第3話 竜の国と守護者たち
リリアはまだ夢のような気分で、アシュレインに導かれながら宮殿の大広間を抜けた。
黄金の光に包まれた建物の外に足を踏み出すと、目の前には想像を超える景色が広がっていた。
空は広く澄み渡り、緑や青、銀や金の竜たちが自由に舞い、まるで宝石が空を飛ぶかのようだ。
湖は透き通り、水面には竜たちの姿が映る。
遠くには光を反射する白い塔や、珍しい花や樹木が生える庭園が見え、人間の国では伝説とされる場所だと納得できる景色だった。
「こ……ここが……竜の国……」
リリアは息を呑む。胸の奥が高鳴る。
肩にそっと手を置いたアシュレインは、金色の髪を揺らしながら微笑む。
「恐れるな。ここが我の世界だ。我がお前を守る」
その周囲には家臣たちが自然に控えている。
淡い紫の長い髪を後ろでゆるく編みまとめたセリナは、優しい紫の瞳でリリアを見つめる。
「リリア様、緊張しなくて大丈夫です」
世話役兼守り役として、リリアの安心感と守護感を漂わせている。
銀髪の家臣セリオンは長剣を軽く抱え、冷静な瞳で空や庭を見渡す。
「陛下……今日も甘すぎます……」
控えめな声だが、その落ち着きがリリアの心を少し和らげる。
黒髪の家臣カイは端正な顔立ちで警戒を怠らず、陛下の溺愛に軽く眉をひそめつつ、周囲の安全を確認する。

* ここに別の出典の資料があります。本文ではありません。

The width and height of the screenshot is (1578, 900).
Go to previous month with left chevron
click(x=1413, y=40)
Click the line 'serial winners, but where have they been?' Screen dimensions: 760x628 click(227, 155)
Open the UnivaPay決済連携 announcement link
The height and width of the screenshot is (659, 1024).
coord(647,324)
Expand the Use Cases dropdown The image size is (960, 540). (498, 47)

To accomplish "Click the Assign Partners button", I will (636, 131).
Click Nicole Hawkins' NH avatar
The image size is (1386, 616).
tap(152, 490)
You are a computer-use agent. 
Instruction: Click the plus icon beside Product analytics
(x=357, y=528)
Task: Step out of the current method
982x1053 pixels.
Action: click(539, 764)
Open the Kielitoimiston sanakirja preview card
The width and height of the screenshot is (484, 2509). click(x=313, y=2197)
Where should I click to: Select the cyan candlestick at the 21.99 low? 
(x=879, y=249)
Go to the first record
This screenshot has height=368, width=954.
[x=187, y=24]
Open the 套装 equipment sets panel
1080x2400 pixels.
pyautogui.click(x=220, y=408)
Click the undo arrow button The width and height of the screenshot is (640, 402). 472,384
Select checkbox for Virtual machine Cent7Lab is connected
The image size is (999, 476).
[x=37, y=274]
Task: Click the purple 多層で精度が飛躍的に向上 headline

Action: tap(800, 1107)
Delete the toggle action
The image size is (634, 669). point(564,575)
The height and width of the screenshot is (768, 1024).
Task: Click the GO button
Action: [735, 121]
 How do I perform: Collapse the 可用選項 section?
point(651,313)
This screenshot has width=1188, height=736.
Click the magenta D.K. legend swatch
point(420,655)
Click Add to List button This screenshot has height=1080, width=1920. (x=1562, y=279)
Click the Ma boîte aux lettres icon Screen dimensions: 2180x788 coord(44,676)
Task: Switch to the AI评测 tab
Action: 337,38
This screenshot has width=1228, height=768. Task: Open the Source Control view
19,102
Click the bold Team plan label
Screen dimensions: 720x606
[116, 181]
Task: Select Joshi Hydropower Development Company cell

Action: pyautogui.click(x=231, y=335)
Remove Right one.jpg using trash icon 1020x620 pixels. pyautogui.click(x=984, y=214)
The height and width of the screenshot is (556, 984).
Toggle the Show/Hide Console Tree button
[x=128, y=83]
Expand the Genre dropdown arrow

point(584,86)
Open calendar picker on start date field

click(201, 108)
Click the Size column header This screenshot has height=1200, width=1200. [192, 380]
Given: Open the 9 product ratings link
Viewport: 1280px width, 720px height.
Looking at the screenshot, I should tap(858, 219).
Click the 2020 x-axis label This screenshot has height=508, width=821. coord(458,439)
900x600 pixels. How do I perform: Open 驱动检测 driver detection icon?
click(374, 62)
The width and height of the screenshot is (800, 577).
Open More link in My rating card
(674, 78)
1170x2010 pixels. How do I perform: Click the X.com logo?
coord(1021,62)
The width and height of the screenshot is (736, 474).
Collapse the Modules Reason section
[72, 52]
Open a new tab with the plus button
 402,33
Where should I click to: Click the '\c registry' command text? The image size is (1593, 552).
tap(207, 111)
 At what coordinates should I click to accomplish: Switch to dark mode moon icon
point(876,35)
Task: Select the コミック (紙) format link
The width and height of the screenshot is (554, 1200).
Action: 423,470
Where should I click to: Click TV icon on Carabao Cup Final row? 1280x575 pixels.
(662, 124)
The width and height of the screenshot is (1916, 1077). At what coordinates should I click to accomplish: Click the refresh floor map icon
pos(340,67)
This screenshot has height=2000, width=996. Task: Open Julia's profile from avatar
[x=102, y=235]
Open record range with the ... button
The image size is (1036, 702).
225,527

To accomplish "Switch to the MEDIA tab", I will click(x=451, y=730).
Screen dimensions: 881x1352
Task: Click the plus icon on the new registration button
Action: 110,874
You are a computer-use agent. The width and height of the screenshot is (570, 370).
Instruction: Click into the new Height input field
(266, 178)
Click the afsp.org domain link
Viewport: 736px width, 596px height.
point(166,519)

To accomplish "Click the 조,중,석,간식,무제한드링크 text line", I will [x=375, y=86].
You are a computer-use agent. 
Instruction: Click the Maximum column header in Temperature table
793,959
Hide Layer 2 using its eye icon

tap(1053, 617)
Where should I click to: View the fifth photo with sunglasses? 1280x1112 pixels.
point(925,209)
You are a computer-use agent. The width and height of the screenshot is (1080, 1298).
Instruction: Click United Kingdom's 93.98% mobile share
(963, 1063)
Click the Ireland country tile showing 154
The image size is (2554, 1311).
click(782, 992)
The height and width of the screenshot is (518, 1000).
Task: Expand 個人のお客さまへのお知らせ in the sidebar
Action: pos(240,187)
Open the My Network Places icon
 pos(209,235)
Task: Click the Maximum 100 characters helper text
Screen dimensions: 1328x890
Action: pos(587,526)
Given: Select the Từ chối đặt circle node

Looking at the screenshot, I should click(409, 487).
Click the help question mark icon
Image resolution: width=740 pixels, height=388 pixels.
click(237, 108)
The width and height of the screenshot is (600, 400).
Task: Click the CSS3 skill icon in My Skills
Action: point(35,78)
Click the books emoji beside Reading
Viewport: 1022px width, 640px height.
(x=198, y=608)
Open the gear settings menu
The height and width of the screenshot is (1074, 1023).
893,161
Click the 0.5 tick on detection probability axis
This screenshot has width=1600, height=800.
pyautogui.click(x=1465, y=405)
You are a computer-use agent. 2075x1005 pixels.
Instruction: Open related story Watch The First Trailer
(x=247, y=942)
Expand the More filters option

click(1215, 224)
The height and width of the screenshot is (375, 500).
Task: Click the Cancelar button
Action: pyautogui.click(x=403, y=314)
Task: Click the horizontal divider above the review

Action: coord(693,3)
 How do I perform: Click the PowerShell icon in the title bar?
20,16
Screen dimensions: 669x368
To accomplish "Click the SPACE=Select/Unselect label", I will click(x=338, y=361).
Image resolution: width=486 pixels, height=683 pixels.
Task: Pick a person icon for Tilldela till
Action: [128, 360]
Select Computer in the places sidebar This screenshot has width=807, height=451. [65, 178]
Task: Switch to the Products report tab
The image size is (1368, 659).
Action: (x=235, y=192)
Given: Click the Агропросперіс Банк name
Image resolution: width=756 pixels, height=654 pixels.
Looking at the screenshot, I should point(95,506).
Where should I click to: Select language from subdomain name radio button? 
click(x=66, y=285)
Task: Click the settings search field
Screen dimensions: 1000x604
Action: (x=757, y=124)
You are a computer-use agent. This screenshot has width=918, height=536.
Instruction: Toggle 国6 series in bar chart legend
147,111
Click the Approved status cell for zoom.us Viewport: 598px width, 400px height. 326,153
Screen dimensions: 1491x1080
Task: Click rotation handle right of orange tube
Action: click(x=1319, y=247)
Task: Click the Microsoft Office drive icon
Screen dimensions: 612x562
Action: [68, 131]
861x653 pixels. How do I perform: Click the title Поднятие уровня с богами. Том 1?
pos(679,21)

青い瞳の家臣ユウは少し子供っぽくお茶目な雰囲気で、アシュレインの行動に小さなツッコミを入れる。
「陛下……またリリアさんを抱きしめて……」
アシュレインはリリアを抱き寄せ、金色の髪を撫でながら低く囁く。
「我のリリアに触れるなよ」
リリアは戸惑いながらも、セリナやセリオン、カイやユウの穏やかな視線に励まされ、少しずつ心を開いていく――。
竜たちが空を舞い、湖や庭の光景が輝く中、リリアはこの世界に生きる不思議さと、竜王の胸に抱かれる安堵感を同時に味わっていた。